* _Stated goal_: Could you reproduce, word for word, the entries from the line containing "What do you see at coordinates (1210, 109)" through the line containing "coordinates (186, 107).", with both of those lines included?

####################

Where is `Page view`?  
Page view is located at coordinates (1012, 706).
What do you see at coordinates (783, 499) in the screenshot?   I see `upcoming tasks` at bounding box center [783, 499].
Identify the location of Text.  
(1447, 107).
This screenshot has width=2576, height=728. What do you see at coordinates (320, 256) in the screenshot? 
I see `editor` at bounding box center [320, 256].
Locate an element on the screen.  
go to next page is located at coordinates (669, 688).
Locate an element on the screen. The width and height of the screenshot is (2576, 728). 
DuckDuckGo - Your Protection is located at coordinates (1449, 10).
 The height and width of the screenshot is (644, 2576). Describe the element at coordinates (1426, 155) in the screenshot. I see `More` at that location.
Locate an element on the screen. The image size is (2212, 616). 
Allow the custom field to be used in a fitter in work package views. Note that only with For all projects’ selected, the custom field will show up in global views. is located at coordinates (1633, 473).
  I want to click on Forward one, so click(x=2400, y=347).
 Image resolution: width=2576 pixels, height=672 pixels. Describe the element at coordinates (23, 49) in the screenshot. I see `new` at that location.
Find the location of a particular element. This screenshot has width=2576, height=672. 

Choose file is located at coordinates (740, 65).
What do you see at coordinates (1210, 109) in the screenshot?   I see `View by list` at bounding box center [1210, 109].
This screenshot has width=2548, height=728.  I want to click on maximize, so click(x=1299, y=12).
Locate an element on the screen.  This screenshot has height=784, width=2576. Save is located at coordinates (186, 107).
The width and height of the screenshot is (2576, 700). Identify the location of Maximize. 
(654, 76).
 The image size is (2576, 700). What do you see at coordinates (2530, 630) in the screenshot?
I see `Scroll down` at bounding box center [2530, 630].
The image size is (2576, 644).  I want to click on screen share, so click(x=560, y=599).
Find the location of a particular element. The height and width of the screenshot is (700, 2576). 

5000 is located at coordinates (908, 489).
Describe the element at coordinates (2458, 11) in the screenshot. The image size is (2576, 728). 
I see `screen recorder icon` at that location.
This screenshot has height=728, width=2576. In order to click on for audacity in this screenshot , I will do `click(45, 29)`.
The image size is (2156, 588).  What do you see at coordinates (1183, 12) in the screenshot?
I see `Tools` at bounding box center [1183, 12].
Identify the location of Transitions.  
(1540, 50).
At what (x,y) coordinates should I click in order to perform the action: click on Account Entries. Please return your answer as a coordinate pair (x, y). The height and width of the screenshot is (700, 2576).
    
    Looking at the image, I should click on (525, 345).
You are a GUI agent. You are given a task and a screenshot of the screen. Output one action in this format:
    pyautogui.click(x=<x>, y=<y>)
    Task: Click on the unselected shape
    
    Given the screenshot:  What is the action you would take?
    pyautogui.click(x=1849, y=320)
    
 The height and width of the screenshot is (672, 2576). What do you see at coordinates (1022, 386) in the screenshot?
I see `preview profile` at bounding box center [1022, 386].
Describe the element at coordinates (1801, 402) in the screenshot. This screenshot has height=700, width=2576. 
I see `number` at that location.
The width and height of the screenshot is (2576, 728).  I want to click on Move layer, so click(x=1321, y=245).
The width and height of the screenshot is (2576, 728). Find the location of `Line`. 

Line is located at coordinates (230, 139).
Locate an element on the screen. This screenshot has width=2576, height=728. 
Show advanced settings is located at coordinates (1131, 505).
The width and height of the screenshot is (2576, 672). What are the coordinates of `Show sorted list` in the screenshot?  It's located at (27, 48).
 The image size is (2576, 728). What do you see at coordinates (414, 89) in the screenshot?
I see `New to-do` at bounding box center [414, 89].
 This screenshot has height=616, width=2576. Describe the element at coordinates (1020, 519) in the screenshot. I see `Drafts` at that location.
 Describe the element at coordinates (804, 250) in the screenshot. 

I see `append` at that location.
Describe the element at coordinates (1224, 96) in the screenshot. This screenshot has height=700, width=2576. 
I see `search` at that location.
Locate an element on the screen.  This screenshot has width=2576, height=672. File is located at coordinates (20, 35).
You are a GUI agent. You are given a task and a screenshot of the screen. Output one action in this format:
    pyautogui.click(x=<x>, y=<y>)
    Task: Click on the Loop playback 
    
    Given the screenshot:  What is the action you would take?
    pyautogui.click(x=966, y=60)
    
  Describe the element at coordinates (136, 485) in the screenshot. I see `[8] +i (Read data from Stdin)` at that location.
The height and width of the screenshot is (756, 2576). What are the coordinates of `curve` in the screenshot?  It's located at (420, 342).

####################

* _The result_:
What do you see at coordinates (1210, 109) in the screenshot?   I see `View by list` at bounding box center [1210, 109].
This screenshot has width=2548, height=728.  I want to click on maximize, so click(x=1299, y=12).
Locate an element on the screen.  This screenshot has height=784, width=2576. Save is located at coordinates (186, 107).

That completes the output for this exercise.